Champagnat, Marcellin Joseph Benoît, St.
CHAMPAGNAT, MARCELLIN JOSEPH BENOÎT, ST.
Baptized Joseph Benoît Champagnat, priest and founder of the marist brothers (Little Brothers of Mary); b. the hamlet of Rosey, Marlhes (south of Lyon) in the Loire Valley, France, May 20, 1789; d. Notre Dame de l'Hermitage, Loire, France, June 6, 1840. Champagnat was the ninth of ten children born to Jean-Baptiste, a farmer who also ran a wheat mill, and Marie-Thérèse. His mother and an older sister, Louise, a nun who returned home when her convent was destroyed during the French Revolution, shared with him their devout faith.
Champagnat had no formal education until he was fifteen when he was tutored by his brother-in-law, Benedict Arnaud, so that he could enter the junior seminary of Verrieres. At the major seminary in Lyons his fellow seminarians included St. Jean Baptiste vianney (the Cure of Ars), St. Peter chanel, and Ven. Jean Claude colin. Champagnat was one of the original group of seminarians at Lyons who discussed with Colin the foundation of the Marist Fathers. They planned the Society of Mary to encompass both teaching brothers, organized by Champagnat, and priests.
After ordination (1816) Champagnat was assigned as a curate in La Valla (Loire). An encounter there with a dying boy who was totally ignorant of Catholic teachings convinced him of the need for teachers who could provide excellent education in rural areas. This incident expedited the foundation of the Marist Brothers (Jan. 2,1817) with Jean Marie Granjon and Jean-Baptiste Audras as its first members. They opened their first school in Marlhes (1818). The archbishop of Lyons blessed their work and gave it financial support. In 1824, Champagnat was relieved of parish duties to devote himself to organizing and directing his institute.
Meanwhile, he continued to collaborate with Colin in establishing the Marist Fathers. He pronounced his vows as a member in 1836 when Rome approved the congregation. Champagnat was inclined to have the brothers subject to the superior of the Marist Fathers, but Colin, superior of the society, overruled him, making him the superior of the brothers. Champagnat published his pedagogical ideas in Guide des Écoles (1853), a work that has been reprinted many times and that serves as a norm for the Marist Brothers. In addition to instilling in students a sense of the transcendent, the need for social values, and commitment to fraternal and divine service, his principles stressed new methods of teaching literacy. Many of his letters to his brothers also survive. He died after dictating his "spiritual testament," and was buried in the cemetery at Notre Dame de l'Hermitage.

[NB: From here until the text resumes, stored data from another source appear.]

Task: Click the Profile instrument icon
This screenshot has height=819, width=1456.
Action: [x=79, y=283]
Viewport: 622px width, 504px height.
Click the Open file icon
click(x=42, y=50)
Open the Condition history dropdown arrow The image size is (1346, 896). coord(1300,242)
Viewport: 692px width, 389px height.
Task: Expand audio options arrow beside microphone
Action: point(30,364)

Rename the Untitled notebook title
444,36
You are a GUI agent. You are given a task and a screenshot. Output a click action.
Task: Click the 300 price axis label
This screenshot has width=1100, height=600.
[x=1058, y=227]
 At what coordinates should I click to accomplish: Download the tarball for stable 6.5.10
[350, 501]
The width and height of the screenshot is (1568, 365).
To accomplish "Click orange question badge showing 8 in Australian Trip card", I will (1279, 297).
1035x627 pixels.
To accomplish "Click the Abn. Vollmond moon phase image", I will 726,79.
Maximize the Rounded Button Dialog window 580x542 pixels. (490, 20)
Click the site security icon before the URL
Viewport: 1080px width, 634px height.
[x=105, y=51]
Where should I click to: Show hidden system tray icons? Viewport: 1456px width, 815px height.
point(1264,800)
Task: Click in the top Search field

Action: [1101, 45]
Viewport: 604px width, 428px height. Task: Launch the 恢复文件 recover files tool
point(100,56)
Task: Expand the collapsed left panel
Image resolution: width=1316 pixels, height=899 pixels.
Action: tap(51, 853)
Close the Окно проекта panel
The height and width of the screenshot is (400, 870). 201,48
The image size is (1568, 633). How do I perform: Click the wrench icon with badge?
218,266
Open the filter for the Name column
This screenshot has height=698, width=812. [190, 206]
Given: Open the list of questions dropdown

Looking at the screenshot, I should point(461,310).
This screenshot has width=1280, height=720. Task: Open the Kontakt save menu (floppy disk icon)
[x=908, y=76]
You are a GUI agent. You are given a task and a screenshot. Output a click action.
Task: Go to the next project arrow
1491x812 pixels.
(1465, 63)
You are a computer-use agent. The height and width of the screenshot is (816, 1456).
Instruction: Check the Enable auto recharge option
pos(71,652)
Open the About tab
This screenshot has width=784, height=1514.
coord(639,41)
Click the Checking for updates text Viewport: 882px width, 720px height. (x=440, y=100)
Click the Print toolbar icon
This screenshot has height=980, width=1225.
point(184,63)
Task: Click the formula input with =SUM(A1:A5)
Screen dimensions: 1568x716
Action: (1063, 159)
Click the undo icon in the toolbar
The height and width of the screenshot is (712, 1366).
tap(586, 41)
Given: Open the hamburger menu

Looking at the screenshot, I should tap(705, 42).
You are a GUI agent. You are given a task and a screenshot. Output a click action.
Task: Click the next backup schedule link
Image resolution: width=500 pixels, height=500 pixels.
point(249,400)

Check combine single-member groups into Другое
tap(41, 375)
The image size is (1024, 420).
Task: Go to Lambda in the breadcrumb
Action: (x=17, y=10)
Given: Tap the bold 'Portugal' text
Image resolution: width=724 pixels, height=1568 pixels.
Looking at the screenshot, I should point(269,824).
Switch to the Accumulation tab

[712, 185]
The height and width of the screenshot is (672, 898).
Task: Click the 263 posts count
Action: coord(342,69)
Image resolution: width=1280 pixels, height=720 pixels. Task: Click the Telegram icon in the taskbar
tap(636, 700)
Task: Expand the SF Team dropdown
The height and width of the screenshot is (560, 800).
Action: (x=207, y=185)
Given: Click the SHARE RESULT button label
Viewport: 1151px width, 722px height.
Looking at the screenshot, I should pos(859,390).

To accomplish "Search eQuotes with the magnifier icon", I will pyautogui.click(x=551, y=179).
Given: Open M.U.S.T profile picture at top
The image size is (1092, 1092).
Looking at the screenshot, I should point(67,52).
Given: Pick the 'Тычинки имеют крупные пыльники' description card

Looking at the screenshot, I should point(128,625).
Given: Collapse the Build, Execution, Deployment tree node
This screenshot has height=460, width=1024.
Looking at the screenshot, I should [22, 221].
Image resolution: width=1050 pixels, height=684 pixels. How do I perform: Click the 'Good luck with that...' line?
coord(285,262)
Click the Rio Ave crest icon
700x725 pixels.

At the time of his death, 180 Marists taught 7,000 students in 43 schools in France. In 1852 they opened a school in Britain, the first outside France, and by 1860 there were 379 schools with a total of 50,000 pupils. Today about 5,000 Marists operate schools in 72 countries.
Champagnat was declared venerable by benedict xv in 1920 and beatified by Pope pius xii, May 29, 1955. During the canonization ceremony in St. Peter's Square on April 18, 1999, Pope John Paul II praised Champagnat's sensitivity to the spiritual and educational needs of his time and his efforts to overcome the prevailing religious ignorance and the abandonment that youth were experiencing. A statue of Champagnat holding a child on his shoulders can be found in the transept of St. Peter's Basilica, Rome.
Feast: June 6.
Bibliography: Acta Apostolicae Sedis, 10 (1999): 459–461. L'Osservatore Romano, English edition, no. 16 (1999). Vatican Information Service (19 April 1999). br. jean baptiste, Life and Spirit of J. B. M. Champagnat (Paris 1947). g. chastel, Marcellin Champagnat (Paris 1939). j. coste and g. lessard, eds., Origines maristes, 4 v. (Rome 1960–66). m. a. dorado soto, El pensamiento educativo de la Institución Marista (Valencia 1984). j. Émile, Dictionnaire de spiritualité ascétique et mystique, 2:459–461. br. ignace, Le Bx. Marcellin Champagnat (Paris 1955). br. leÓ, Valor actual de la pedagogía del beato Marcelino Champagnat (Bogota 1956). s. d. sammon, A Heart that Knew No Bounds: The Life and Mission of Saint Marcellin Champagnat (New York 2000). j. vigon, Le Père Champagnat (Paris 1952).